■ Given task A ■
Answer these questions from the chemometrics column, one per line:
(i) How many samples are in the larger data set examined in this column?
(ii) Which two methods are used to start analyzing the data without involving constituent concentrations?
(iii) Which two kinds of constituent concentration does the column set out to compare for PCR and PLS calibrations?
■ Given task B ■
From the chemometrics column, pull out everything from "In our previous column, we" down to "calculating principal components.".
━━━ Document ━━━
A previous analysis of data is compared to the results achieved using classical least squares and principal component analysis. What did we learn?
In our previous column, we introduced a set of data suitable for more extensive examination than was permitted in our previous discussion of the classical least squares (CLS) algorithm. In this column, we start to analyze the data using two methods (CLS and principal component analysis [PCA]) that do not involve the concentrations of the components of the mixtures. We begin our expansion of the analysis by examining the data from the 70-sample data set the same way we did for the previous 15-sample data set. First, we examine the spectral results, and then apply the CLS algorithm to verify the previous findings. Neither of these types of analysis requires the use of external constituent information. We then further expand the analysis by calculating principal components.
Although the goal of this column is to examine the effects of using volume fractions vs. weight fractions as the constituent concentrations for principal component regression (PCR) and partial least squares (PLS) calibrations, there is much to be learned from the spectroscopic data itself, without reference to any constituent compositions. Therefore, our initial inspection of the data parallels the initial examination of the smaller, 15-sample set of mixtures, to verify that those computed values did not require concentration values, or involve the application of advanced chemometric calibration algorithms. Instead, our initial foray into looking at the results from the statistical experimental design described in the previous column (1) was to examine the behavior of the spectral data alone, without involving the use of chemometrics. The application of chemometrics to the data will be described later, and for reasons that will become clear, may not be described fully here. The advantage of analyzing the spectral data without bringing in the constituent values is that the expectations of their behavior are better known, and more easily described. This allows us to compare our results with the theoretical expectations, so that when we introduce the constituent values, we will have some foreknowledge of how we might expect the data to behave. Some of these behaviors have already been listed qualitatively in Tables I and II (see the previous column ), where we compared current near-infrared (NIR) spectroscopy practice to theoretical expectations.
━━━ Data extract ━━━
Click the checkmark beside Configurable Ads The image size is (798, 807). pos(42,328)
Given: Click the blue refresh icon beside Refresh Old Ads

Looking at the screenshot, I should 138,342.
━━━
■ Written response A ■
(i) 70 samples.
(ii) Classical least squares (CLS) and principal component analysis (PCA).
(iii) Volume fractions and weight fractions.

■ Written response B ■
In our previous column, we introduced a set of data suitable for more extensive examination than was permitted in our previous discussion of the classical least squares (CLS) algorithm. In this column, we start to analyze the data using two methods (CLS and principal component analysis [PCA]) that do not involve the concentrations of the components of the mixtures. We begin our expansion of the analysis by examining the data from the 70-sample data set the same way we did for the previous 15-sample data set. First, we examine the spectral results, and then apply the CLS algorithm to verify the previous findings. Neither of these types of analysis requires the use of external constituent information. We then further expand the analysis by calculating principal components.